Es cierto que se podría hacer también un balance positivo de los últimos cuatro años polacos. Al fin y al cabo, las reformas económicas, a pesar de haber sido saboteadas y criticadas despiadadamente, han encauzado a Polonia hacia una economía de mercado más o menos normal y empiezan a dar sus frutos., También es cierto que las fuerzas políticas próximas al comunismo que ahora gobiernan en Polonia lo hacen por primera vez en la historia legitimadas por un triunfo electoral totalmente democrático. Sin embargo, esos logros no bastan para ocultar el gran fracaso sufrido por las fuerzas que durante decenios combatieron la dictadura comunista. Un escritor polaco definió ese fracaso como "gran derrota en la batalla por la memoria del pueblo".

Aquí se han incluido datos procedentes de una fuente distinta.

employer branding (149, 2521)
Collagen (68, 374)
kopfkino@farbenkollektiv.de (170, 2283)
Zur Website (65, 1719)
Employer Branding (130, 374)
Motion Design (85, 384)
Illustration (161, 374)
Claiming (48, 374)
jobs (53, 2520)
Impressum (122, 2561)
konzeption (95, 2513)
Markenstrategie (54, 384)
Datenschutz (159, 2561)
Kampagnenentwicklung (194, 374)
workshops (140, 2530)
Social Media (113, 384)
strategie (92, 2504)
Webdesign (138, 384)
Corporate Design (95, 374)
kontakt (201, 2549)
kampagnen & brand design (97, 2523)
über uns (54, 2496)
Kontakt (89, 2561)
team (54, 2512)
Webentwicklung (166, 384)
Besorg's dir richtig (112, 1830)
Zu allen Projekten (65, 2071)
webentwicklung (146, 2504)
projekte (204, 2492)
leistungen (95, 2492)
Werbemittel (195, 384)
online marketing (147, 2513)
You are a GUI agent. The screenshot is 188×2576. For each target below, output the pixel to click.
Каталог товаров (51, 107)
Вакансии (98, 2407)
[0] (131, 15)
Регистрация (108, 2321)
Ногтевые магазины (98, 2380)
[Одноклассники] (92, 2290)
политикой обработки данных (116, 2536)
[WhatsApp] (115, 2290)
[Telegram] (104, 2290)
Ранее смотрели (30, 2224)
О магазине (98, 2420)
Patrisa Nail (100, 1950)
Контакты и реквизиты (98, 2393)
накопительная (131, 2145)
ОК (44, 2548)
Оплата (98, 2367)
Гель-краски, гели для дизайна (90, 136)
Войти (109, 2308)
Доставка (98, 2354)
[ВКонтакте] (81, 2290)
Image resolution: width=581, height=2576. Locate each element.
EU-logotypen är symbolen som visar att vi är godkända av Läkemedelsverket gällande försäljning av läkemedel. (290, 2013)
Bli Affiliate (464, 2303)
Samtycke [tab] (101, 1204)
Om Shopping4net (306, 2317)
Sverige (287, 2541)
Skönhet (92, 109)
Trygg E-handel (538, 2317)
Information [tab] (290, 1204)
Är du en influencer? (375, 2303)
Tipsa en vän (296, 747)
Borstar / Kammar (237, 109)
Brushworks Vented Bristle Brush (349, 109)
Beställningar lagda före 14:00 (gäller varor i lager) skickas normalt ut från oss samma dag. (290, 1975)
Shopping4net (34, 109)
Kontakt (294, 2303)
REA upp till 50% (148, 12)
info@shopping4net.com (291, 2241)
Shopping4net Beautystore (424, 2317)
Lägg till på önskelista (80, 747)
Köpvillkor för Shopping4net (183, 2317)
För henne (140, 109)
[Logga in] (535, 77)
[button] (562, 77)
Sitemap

Hoy, cuando tan cerca de Polonia vuelven a ondear las banderas rojas y pardas, cuando uno de cada cuatro rusos votó al fascista Zhirinovski y uno de cada cinco a los comunistas que durante 70 años les impidieron ser libres, esa memoria tiene que reaparecer y reaparecerá, porque Polonia siempre supo encontrar una respuesta a los retos de la realidad, aunque, por desgracia, con frecuencia tuvo que ser una respuesta heroica. Esperemos que esta vez, la que encuentre, sea ante todo pragmática.

Adam Michnik, cofundador de Solidaridad, es director del periódico polaco Gazeta Wyborzca.